Design, Synthesis and Biological Evaluation of Novel 1,3,5-Triazines: Effect of Aromatic Ring Decoration on Affinity to 5-HT7 Receptor

Considering the key functions of the 5-HT7 receptor, especially in psychiatry, and the fact that effective and selective 5-HT7 receptor ligands are yet to be available, in this work, we designed and synthesized novel 1,3,5-triazine derivatives particularly based on the evaluation of the effect of substituents at aromatic rings on biological activity.
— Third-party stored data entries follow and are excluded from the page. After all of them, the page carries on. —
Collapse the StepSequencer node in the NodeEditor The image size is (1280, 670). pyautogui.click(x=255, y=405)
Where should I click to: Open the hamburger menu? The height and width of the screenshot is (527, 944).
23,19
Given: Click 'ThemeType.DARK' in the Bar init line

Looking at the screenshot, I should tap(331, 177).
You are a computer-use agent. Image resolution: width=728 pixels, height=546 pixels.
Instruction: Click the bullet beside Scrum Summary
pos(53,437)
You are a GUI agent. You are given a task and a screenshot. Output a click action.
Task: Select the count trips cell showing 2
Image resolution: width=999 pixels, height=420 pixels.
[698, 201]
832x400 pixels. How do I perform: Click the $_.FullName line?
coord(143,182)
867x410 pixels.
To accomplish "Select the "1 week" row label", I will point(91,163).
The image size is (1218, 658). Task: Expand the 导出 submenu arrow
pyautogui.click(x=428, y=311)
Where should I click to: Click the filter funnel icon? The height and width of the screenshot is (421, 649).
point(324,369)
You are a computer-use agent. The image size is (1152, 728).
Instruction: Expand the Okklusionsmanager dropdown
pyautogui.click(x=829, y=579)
The tested compounds showed high affinity to the 5-HT7 receptor, particularly ligands N-2-(2-(5-fluoro-1H-indol-3-yl)ethyl)-N-4-phenethyl-1,3,5-triazine-2,4,6-triamine 2 (K-i = 8 nM) and N-2-(2-(1H-indol-3-yl)ethyl)-N-4-(2-((4-fluorophenyl)amino)ethyl)-1,3,5-triazine-2,4,6-triamine 12 (K-i = 18 nM) which showed moderate metabolic stability, and affinity to the CYP3A4 isoenzyme. As for the hepatotoxicity evaluation, the tested compounds showed moderate cytotoxicity only at concentrations above 50 mu M. Compound 12 exhibited less cardiotoxic effect than 2 on Danio rerio in vivo model.

Automated summary

In this study, novel 1,3,5-triazine derivatives were designed and synthesized as 5-HT7 receptor ligands. Two of the tested compounds showed high affinity and moderate metabolic stability, with low hepatotoxicity.